Description of the task =>
Exactly the lines from the one that holds "Mentions Légales (346, 2398)" to the end of the data below: retype these and nothing else.

Given entries: Begin

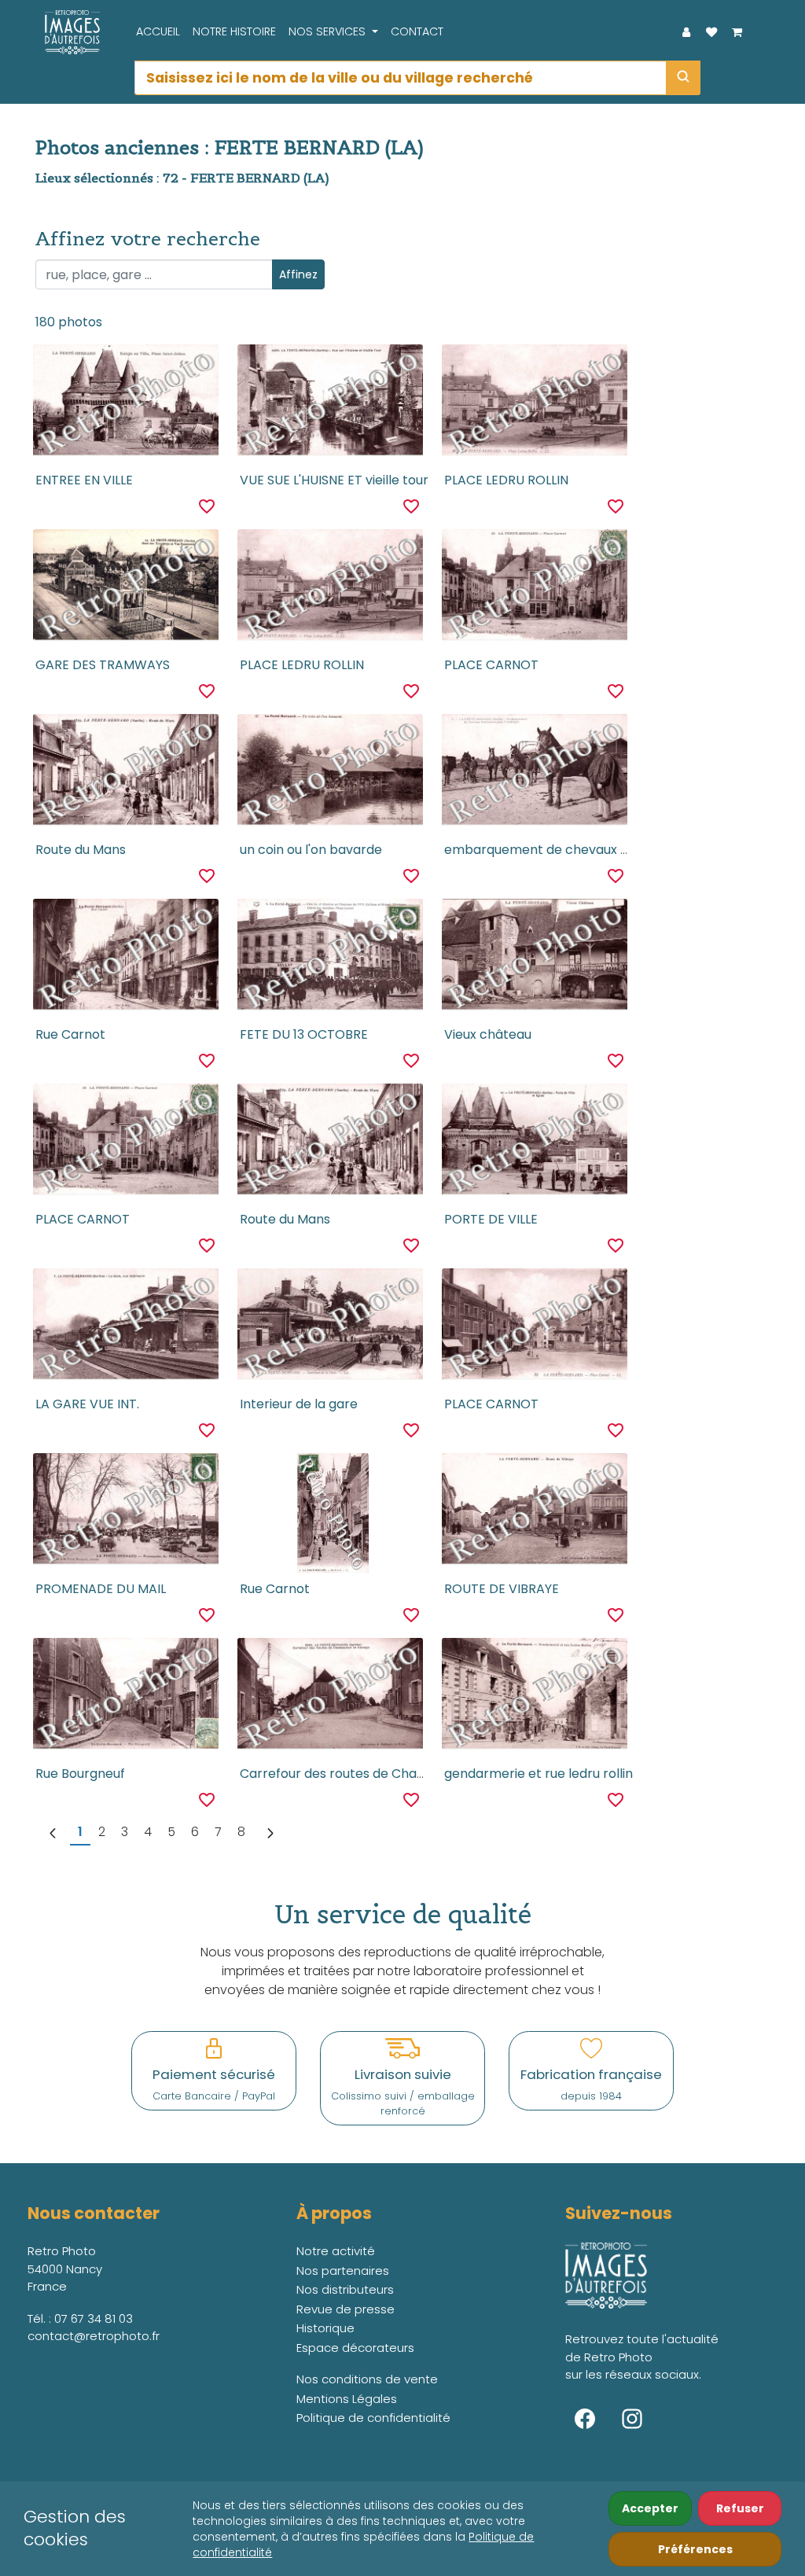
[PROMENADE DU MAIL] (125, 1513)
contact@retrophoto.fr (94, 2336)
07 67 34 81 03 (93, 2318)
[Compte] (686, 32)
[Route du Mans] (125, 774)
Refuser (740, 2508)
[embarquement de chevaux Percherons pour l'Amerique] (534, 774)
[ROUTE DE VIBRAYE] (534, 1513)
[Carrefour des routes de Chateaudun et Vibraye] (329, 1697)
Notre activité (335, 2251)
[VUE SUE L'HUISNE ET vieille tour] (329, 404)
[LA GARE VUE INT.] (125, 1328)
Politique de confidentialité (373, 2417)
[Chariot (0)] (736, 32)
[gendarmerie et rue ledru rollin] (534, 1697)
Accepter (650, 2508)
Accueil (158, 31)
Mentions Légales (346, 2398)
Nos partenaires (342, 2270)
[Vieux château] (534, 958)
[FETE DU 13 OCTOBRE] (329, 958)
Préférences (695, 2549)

Given entries: End

Exercise output =>
Mentions Légales (346, 2398)
Nos partenaires (342, 2270)
[Vieux château] (534, 958)
[FETE DU 13 OCTOBRE] (329, 958)
Préférences (695, 2549)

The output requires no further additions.